Today, many variations of biryani are prepared beyond its birthplace with its own flavour and inspirations.
Thalassery biryani has cultural influences of Mughal and Arab in Malabar. Trade and the emigration to the Middle East of locals from the 1970s onwards was the main influence to this dish.
Thalassery Biriyani also known as Kerala Biryani uses Khyma rice (not to be confused with Basmati rice). Kayma rice are a short-grain and thin rice. Photo: Challiyan
The Hyderabadi biryani originated from Hyderabad, India. It is said to have arrived from a legacy of the Nizams of Hyderabad State with a blend of Mughlai, Iranian, Mughal, Turkish, and Arabic.
There are two kinds to this biryani – Kachchi (raw) Biryani, and the Pakki (cooked) Biryani. The Kachchi biryani is prepared with meat marinated with spices overnight and then soaked in yogurt before cooking. The gosht (meat) is sandwiched between layers of fragrant long-grained basmati rice and cooked in dum. This meticulous method of cooking requires attention to time and temperature to get the right tenderness to the meat. In a Pakki biryani, the meat is marinated for a shorter time and cooked before being layered with the rice and cooked.
Biryani in Southeast Asia
Khao mok kai is the Thai version of chicken biryani. The dish is made by cooking rice together with the chicken curry. The sauce on the side contains ginger, coriander (cilantro), green chillies, vinegar, sugar, salt and water.
There’s also Biryani in Burma! Typically, the locals have it during weddings and special events. However, biryani remains to be growing in popularity. Today, the locals have it any other day with a number of vendors taking their biryani business online as well!

## ASSIGNMENT 1
Using the biryani text above, mark each statement yes or no and quote the words that decide it.
(a) Trade and emigration to the Middle East from the 1970s onward were the main influence on Thalassery biryani.
(b) For a Kachchi biryani, the meat is marinated with spices overnight.
(c) In Burma, biryani is still eaten only at weddings and special events.
## ASSIGNMENT 2
Answer these questions from the biryani text above.
(a) What other name does Thalassery biryani go by?
(b) Where did Hyderabadi biryani originate?
(c) What is the Thai version of chicken biryani called?

## DATA PROVIDED

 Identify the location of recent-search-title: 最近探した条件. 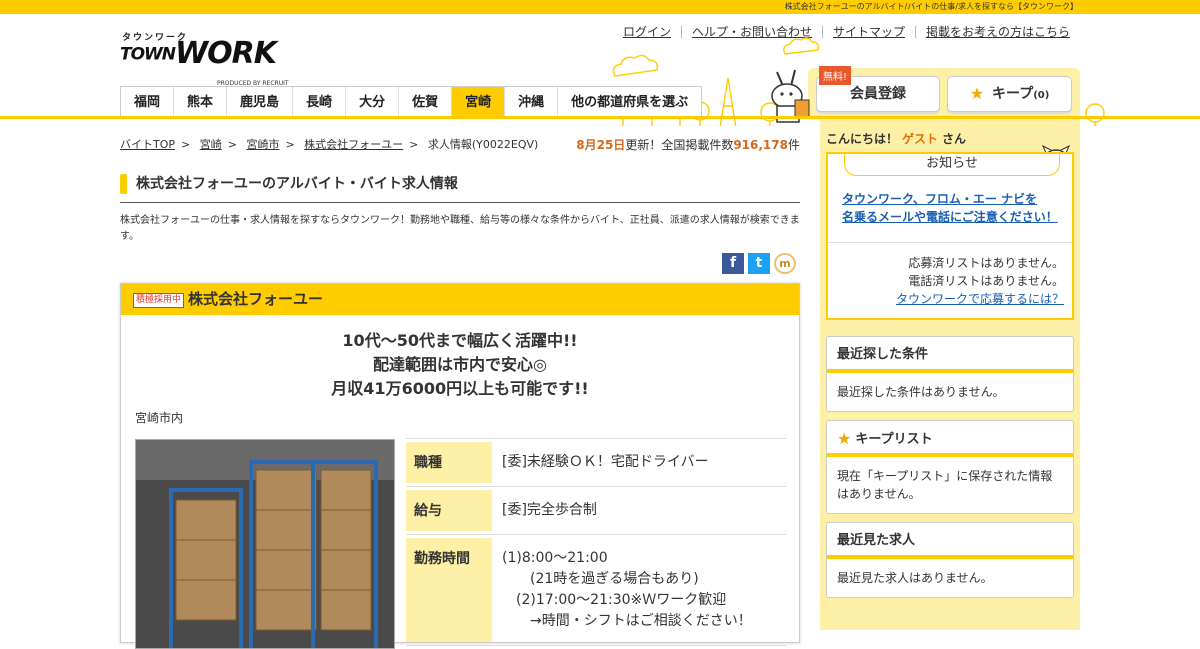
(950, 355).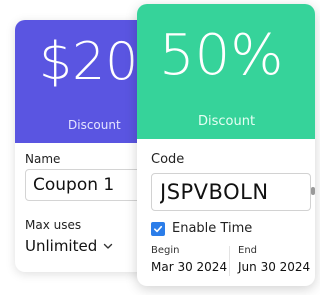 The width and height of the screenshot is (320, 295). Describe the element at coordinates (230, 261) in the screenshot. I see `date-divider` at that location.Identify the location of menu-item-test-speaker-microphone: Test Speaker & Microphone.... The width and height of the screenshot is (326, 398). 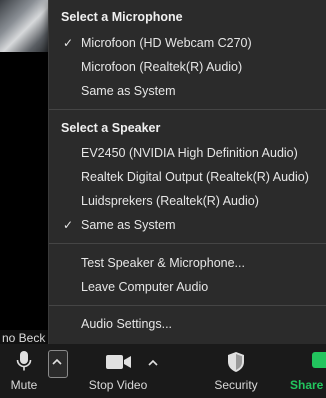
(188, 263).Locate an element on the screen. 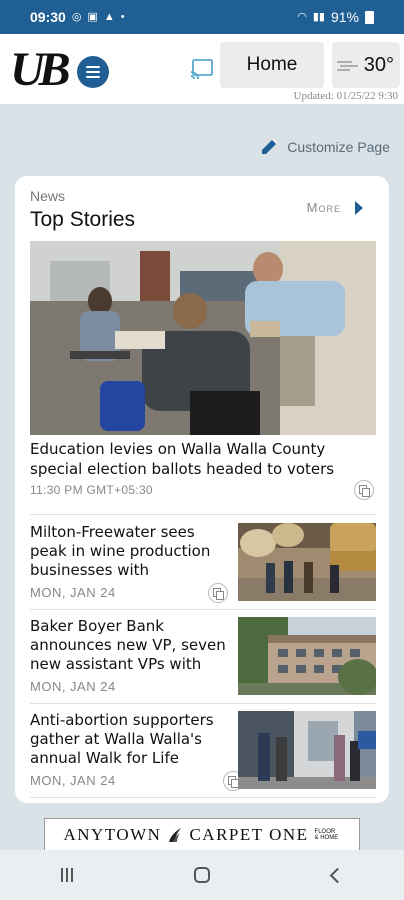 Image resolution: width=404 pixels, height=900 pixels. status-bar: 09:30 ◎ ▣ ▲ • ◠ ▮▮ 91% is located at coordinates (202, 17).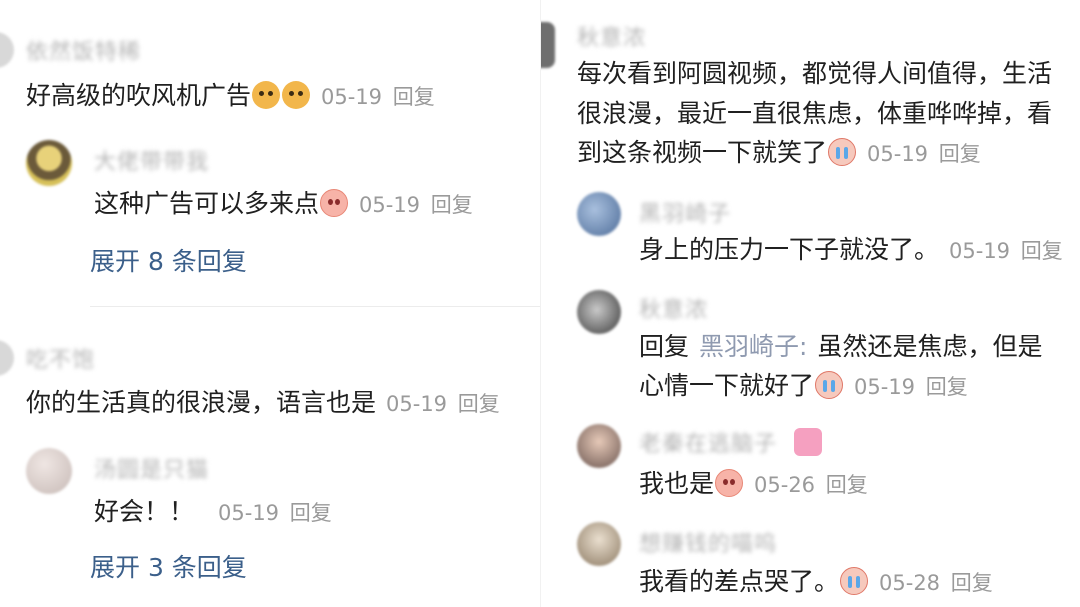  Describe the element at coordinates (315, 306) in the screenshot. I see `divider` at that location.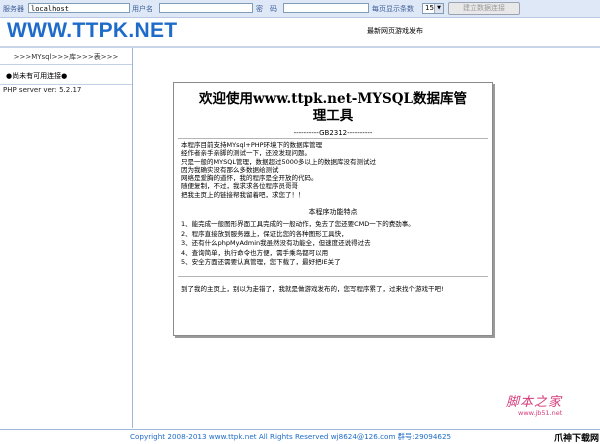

## OUTPUT 1
(a) Yes: "Trade and the emigration to the Middle East of locals from the 1970s onwards was the main influence to this dish."
(b) Yes: "The Kachchi biryani is prepared with meat marinated with spices overnight"
(c) No: "Today, the locals have it any other day"

## OUTPUT 2
(a) Kerala Biryani
(b) Hyderabad, India
(c) Khao mok kai